Your answer should be the records below, repeated exactly as they stand.

Stored data entries
________

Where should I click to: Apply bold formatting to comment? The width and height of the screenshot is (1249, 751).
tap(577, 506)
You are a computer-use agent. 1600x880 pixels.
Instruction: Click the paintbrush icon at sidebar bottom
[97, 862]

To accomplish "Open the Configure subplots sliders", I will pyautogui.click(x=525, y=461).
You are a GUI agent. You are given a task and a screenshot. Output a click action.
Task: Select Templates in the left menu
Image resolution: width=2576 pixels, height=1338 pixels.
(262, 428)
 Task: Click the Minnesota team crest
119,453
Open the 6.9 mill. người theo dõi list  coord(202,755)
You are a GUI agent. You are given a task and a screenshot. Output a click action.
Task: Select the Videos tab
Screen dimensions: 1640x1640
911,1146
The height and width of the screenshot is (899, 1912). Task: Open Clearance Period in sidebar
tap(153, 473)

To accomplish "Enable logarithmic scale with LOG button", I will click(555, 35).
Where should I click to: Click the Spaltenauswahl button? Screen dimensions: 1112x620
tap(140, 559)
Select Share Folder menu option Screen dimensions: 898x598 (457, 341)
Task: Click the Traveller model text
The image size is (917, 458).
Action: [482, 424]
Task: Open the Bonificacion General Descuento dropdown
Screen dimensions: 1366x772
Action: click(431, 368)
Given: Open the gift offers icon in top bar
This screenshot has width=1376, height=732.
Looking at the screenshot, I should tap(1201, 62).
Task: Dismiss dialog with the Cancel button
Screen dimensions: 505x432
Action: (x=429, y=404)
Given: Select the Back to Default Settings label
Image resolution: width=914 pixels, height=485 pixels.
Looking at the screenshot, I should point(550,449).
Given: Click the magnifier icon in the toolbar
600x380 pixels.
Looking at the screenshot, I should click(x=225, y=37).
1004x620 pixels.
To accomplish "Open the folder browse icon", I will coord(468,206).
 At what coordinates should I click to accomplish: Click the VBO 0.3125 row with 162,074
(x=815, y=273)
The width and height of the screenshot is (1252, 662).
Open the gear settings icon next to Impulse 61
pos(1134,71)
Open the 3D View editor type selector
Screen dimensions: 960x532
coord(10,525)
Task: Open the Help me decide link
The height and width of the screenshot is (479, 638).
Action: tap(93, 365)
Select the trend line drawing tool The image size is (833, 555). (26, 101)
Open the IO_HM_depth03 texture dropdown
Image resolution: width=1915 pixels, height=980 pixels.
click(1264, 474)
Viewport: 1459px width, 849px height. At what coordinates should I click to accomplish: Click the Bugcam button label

________

* **TASK RESULT**:
Where should I click to: Apply bold formatting to comment? The width and height of the screenshot is (1249, 751).
tap(577, 506)
You are a computer-use agent. 1600x880 pixels.
Instruction: Click the paintbrush icon at sidebar bottom
[97, 862]

To accomplish "Open the Configure subplots sliders", I will pyautogui.click(x=525, y=461).
You are a GUI agent. You are given a task and a screenshot. Output a click action.
Task: Select Templates in the left menu
Image resolution: width=2576 pixels, height=1338 pixels.
(262, 428)
 Task: Click the Minnesota team crest
119,453
Open the 6.9 mill. người theo dõi list  coord(202,755)
You are a GUI agent. You are given a task and a screenshot. Output a click action.
Task: Select the Videos tab
Screen dimensions: 1640x1640
911,1146
The height and width of the screenshot is (899, 1912). Task: Open Clearance Period in sidebar
tap(153, 473)

To accomplish "Enable logarithmic scale with LOG button", I will click(555, 35).
Where should I click to: Click the Spaltenauswahl button? Screen dimensions: 1112x620
tap(140, 559)
Select Share Folder menu option Screen dimensions: 898x598 (457, 341)
Task: Click the Traveller model text
The image size is (917, 458).
Action: [482, 424]
Task: Open the Bonificacion General Descuento dropdown
Screen dimensions: 1366x772
Action: click(431, 368)
Given: Open the gift offers icon in top bar
This screenshot has width=1376, height=732.
Looking at the screenshot, I should tap(1201, 62).
Task: Dismiss dialog with the Cancel button
Screen dimensions: 505x432
Action: (x=429, y=404)
Given: Select the Back to Default Settings label
Image resolution: width=914 pixels, height=485 pixels.
Looking at the screenshot, I should point(550,449).
Given: Click the magnifier icon in the toolbar
600x380 pixels.
Looking at the screenshot, I should click(x=225, y=37).
1004x620 pixels.
To accomplish "Open the folder browse icon", I will coord(468,206).
 At what coordinates should I click to accomplish: Click the VBO 0.3125 row with 162,074
(x=815, y=273)
The width and height of the screenshot is (1252, 662).
Open the gear settings icon next to Impulse 61
pos(1134,71)
Open the 3D View editor type selector
Screen dimensions: 960x532
coord(10,525)
Task: Open the Help me decide link
The height and width of the screenshot is (479, 638).
Action: tap(93, 365)
Select the trend line drawing tool The image size is (833, 555). (26, 101)
Open the IO_HM_depth03 texture dropdown
Image resolution: width=1915 pixels, height=980 pixels.
click(1264, 474)
Viewport: 1459px width, 849px height. At what coordinates should I click to accomplish: Click the Bugcam button label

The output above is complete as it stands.